舞台は光り輝く海が美しいフランスのコート・ダジュール。姉を頼って、幼い息子を連れてベルギーから文無し状態でやってきたアリ(マティアス・スーナールツ)。彼は腕っぷしを買われてナイトクラブの警備員の仕事を得る。ある晩、クラブで男と争うステファニー(マリオン・コティヤール)を助けて家まで送り、「いつでも電話くれよ」と軽く言い残して別れる。
ステファニーはオルカの調教師で、マリンワールドのショーでは花形スター。しかし、ショーの際に起きた事故で彼女は両足を切断されてしまう。絶望のどん底でのた打ち回る彼女はふとアリに電話する。
元ボクサーだったアリはおよそ洗練とは無縁の粗野で野性的な男だが、身体と心に深い傷を負ったステファニーを動物的なカンで守ろうとする。
「即戦力」と自称するアリとカジュアルなセックスを続けるステファニーは、次第に元気を取り戻して行く。

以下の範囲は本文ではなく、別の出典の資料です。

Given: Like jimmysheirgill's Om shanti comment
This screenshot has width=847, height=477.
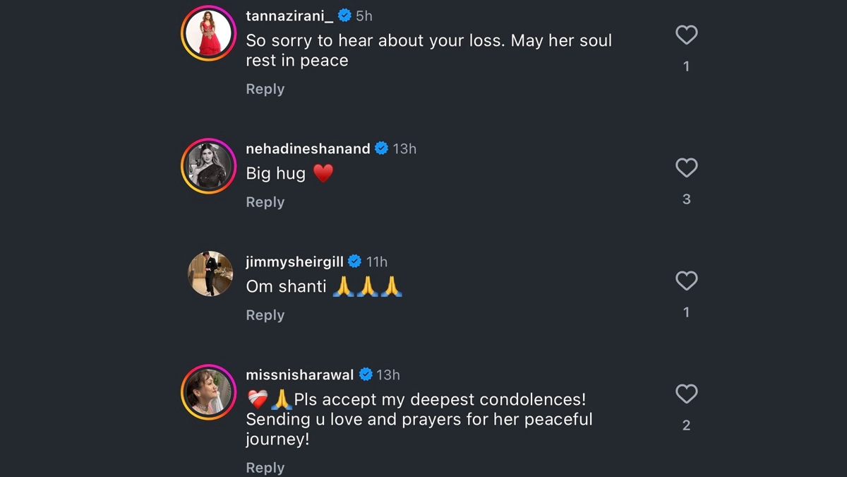Looking at the screenshot, I should (x=686, y=281).
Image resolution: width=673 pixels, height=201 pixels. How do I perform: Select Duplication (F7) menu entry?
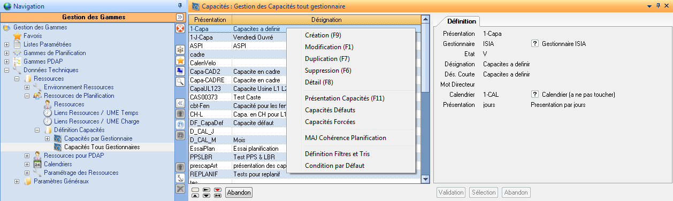[x=327, y=59]
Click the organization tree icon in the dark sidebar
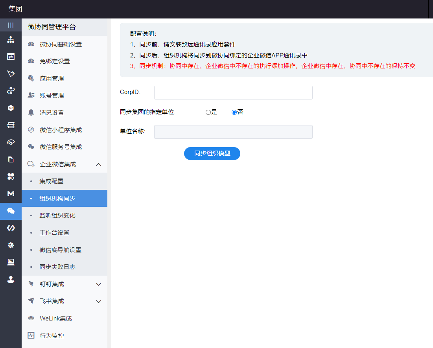Image resolution: width=433 pixels, height=348 pixels. [x=11, y=40]
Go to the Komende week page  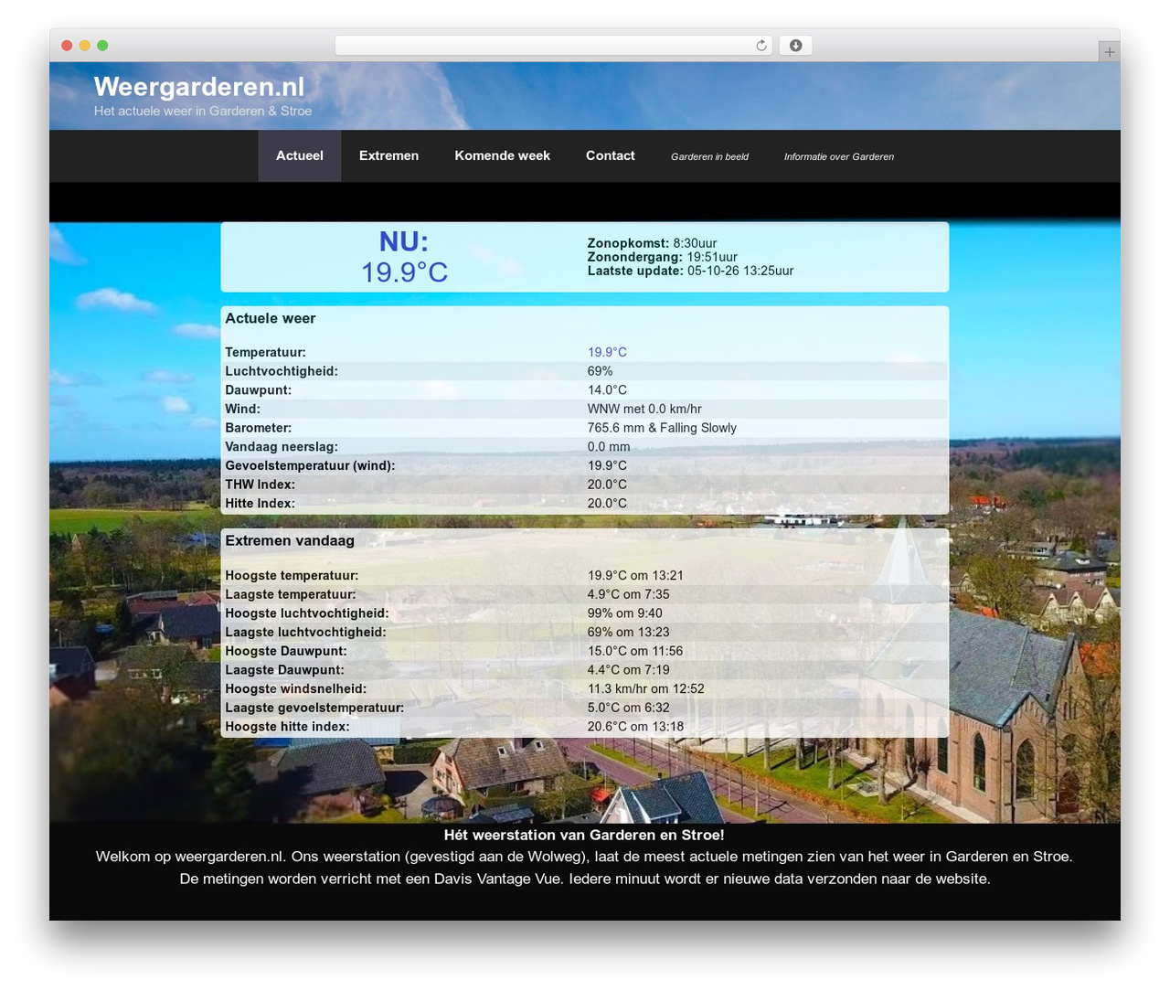[x=503, y=155]

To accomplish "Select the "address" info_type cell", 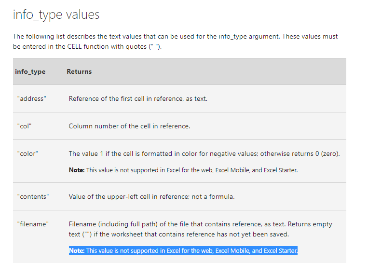I will point(32,98).
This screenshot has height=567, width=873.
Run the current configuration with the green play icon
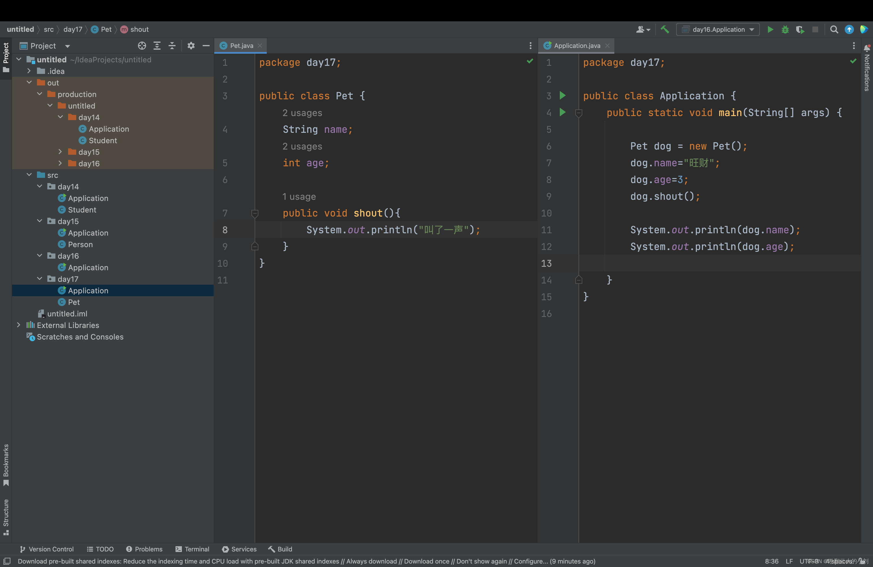770,29
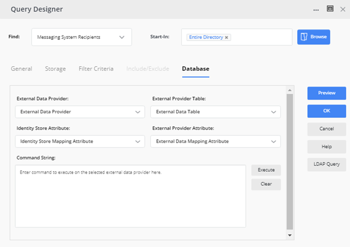Click the three-dots more options icon
Screen dimensions: 350x247
(316, 9)
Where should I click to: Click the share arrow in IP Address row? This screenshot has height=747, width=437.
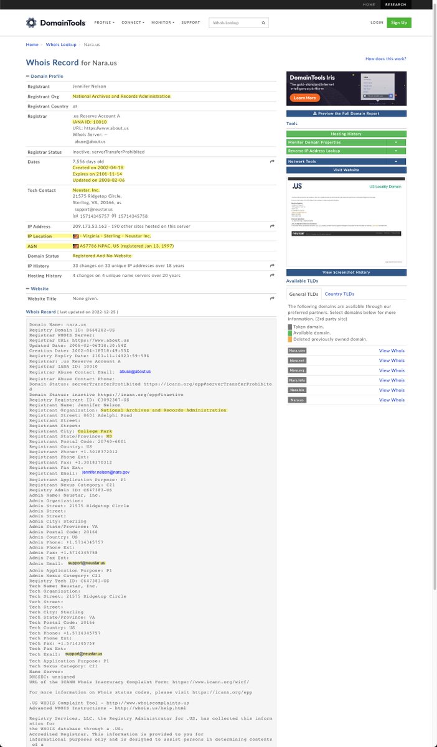272,226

事故がなければ付き合うこともなかった異質な二人。これは恋愛なのか?と自問するステファニーと、そんなことにはまったく無関心なアリとの対照が面白い。
監督は09年『預言者』を作ったジャック・オーディアール。カナダの作家クレイグ・デヴィドソンの二つの短編小説を下地に脚本も書いている。コティヤールが「ステファニーの人物像が掴めない」とオーディアールに問うた際に「自分も分からないんだ。作りながら発見して行こう」と言われ、彼女の俳優根性がかなり刺激されたようだ。
確かに本作中の彼女は、絶望のどん底から再生をつかみ取っていく女性を力強く演じて素晴らしい。また後半になって、ストリート・ファイトで稼ぎ始めるアリを演じたスーナールツも「元ボクサーだった?」と思わせる文字通り体当たりの演技で目を見張らせてくれた。
フランスの恋愛映画というと微妙な表情や言葉のニュアンスで見せるというイメージがあるが、本作はそんなイメージから遠く、まさに生命と肉体の躍動を伝える血の味がする恋愛映画の秀作であった。
それにしても、邦題の『君と歩く世界』はいただけない。この題名では障害を持った女性を強い愛で助ける…というお涙頂戴の恋愛映画にしか思えないだろう。内容を伝えていないだけでなく、歪めている。本作を観るべき人たちが敬遠しないことを祈るばかりだ。
上映時間:2時間。サンフランシスコはエンバカデーロ・シアターで上映中。